Splintering online space makes visible the different types of internets – and they’re not friendly to each another. The antagonism of spam and bots doesn’t coalesce with smiling puppies and babies posted all over Facebook. Issues of ownership, as I mentioned in a previous blog post about the cost of purchasing domain names, makes bare the competing interests over what’s presently available online.
An exhibition is necessary to show the physical experience of online spaces in their full range. In the space of a gallery, spread over the surface of multiple works, the vibrant, lived and used spaces of the internets will become more readily apparent than in a single essay or artwork. The works in this exhibition – consisting of art, material from visual culture, and other loosely defined forms of the ”silly archive” – will take into account how the internets consist of splintered places, information, and things. Online spaces include:
1) physical and immaterial locations, ex. websites, computers, code, and smart phones, and their online and offline components.
2) public and private information between individuals, companies, and countries.
3) human and non-human actors that share space and communicate with each other.
The goal of this exhibition is to remedy the popular conception of a single Internet.
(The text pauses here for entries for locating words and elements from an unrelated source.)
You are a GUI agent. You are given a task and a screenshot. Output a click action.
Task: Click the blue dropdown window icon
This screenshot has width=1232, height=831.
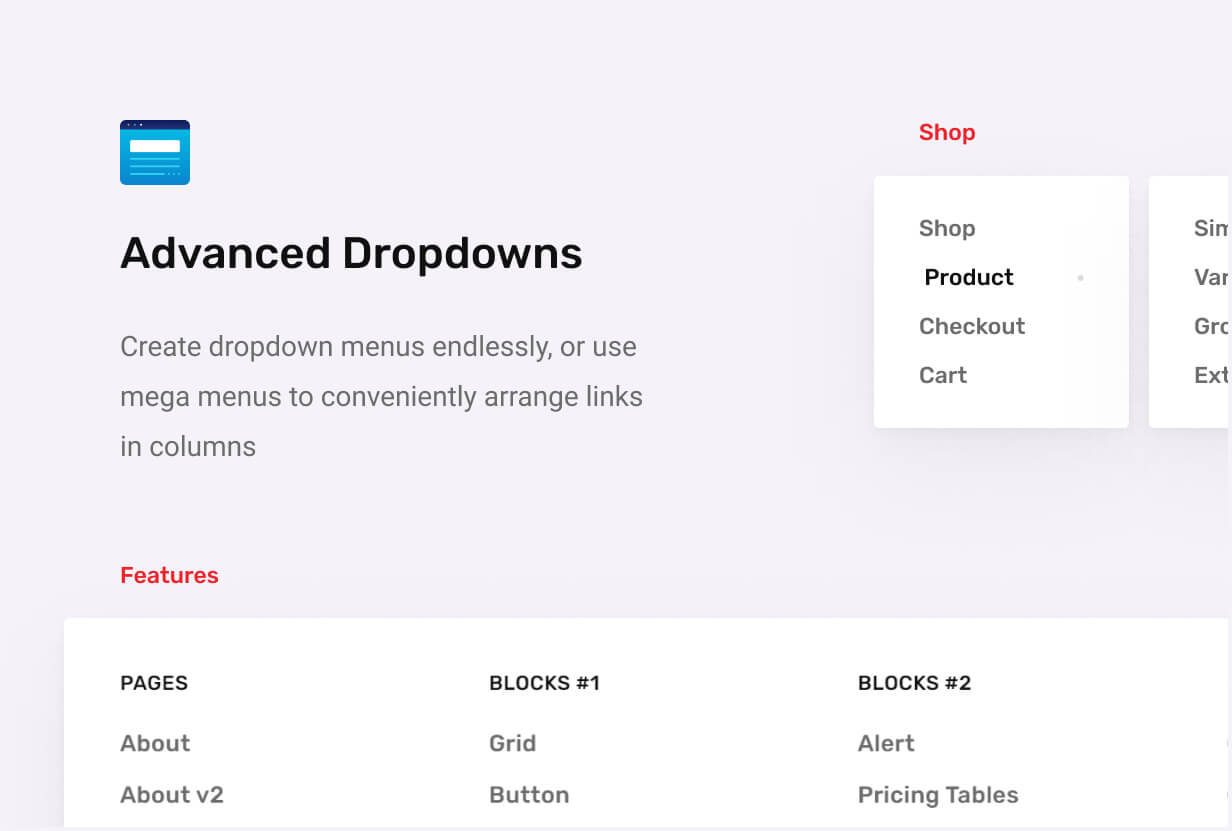click(x=155, y=152)
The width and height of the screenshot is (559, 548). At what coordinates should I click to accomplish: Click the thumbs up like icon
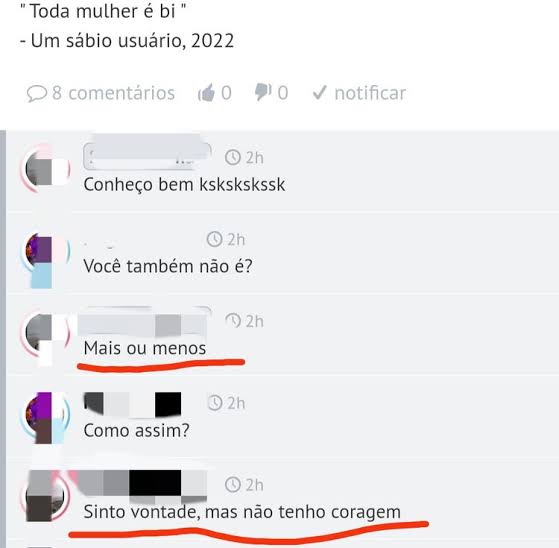pyautogui.click(x=206, y=93)
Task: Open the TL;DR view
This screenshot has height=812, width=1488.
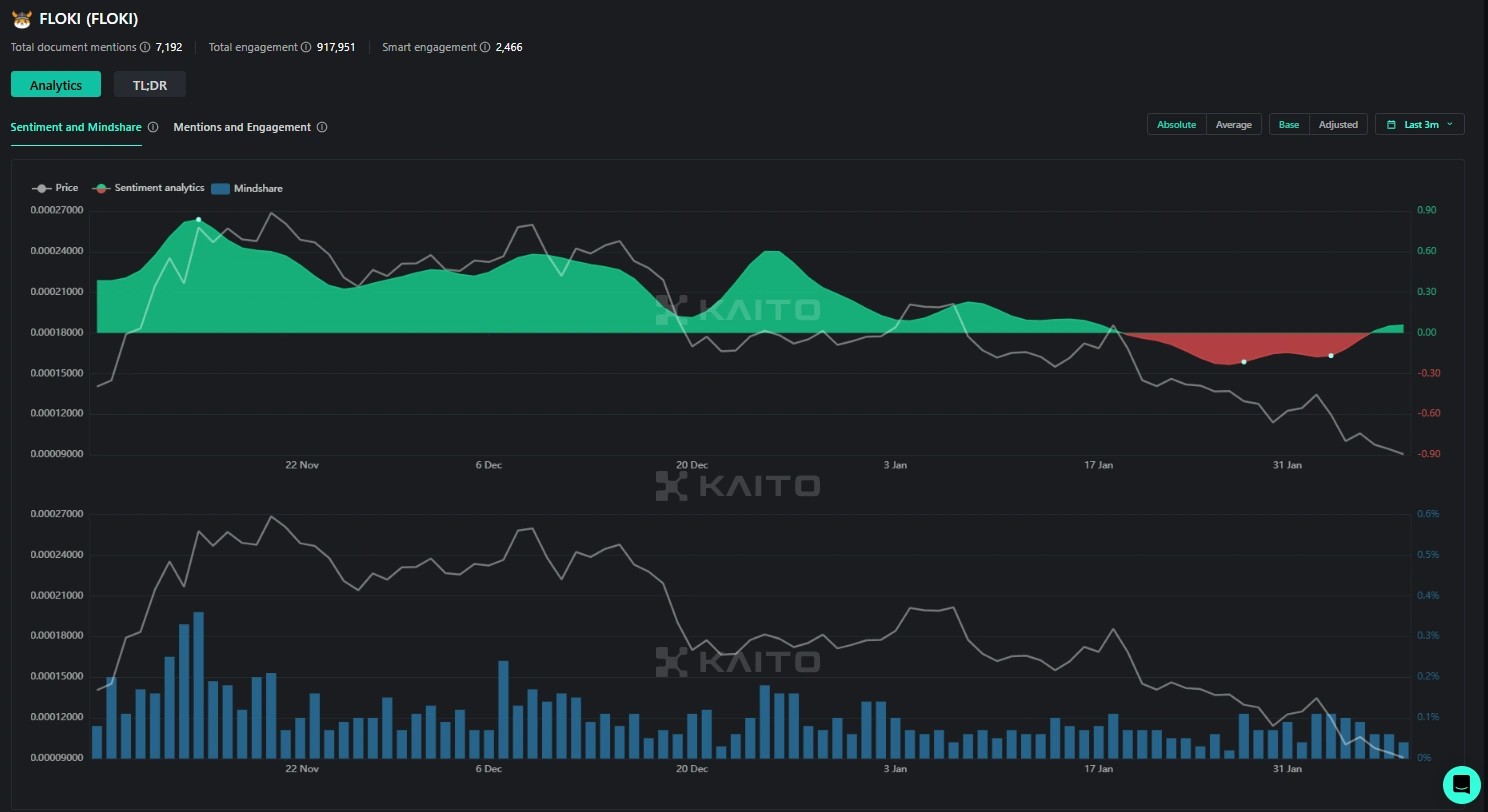Action: tap(150, 85)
Once upon a time, AOL was thought to be the net’s gatekeeper, chat rooms were hangouts for child predators, and anyone who had a personal website knew HTML. These examples from the recent past show that the Internet isn’t indelible; it’s been in the process of changing and splintering for some time. An easy way to see how the internets are changing is by looking at offline behaviors. Aspects of online life have been absorbed into offline behaviors, creating new social mores about how we deal with time, communication, and language irl. We don’t memorize locations when we can use GPS and we don’t call, we text. The splintered internet, distributed online and off, provides an exit strategy out of the dull plateau we’ve reached with The Internet and its predominant use for Facebooking, Googling, and emailing.
Writing proposals is what’s called “chicken before the egg” curating. No space, date, or institution as of yet, but those things won’t stop this exhibition from taking place at some point.
 Standardization does, of course, exist across the internet. Internet Corporation for Assigned Names and Numbers (ICANN) regulates IP addresses and domain names.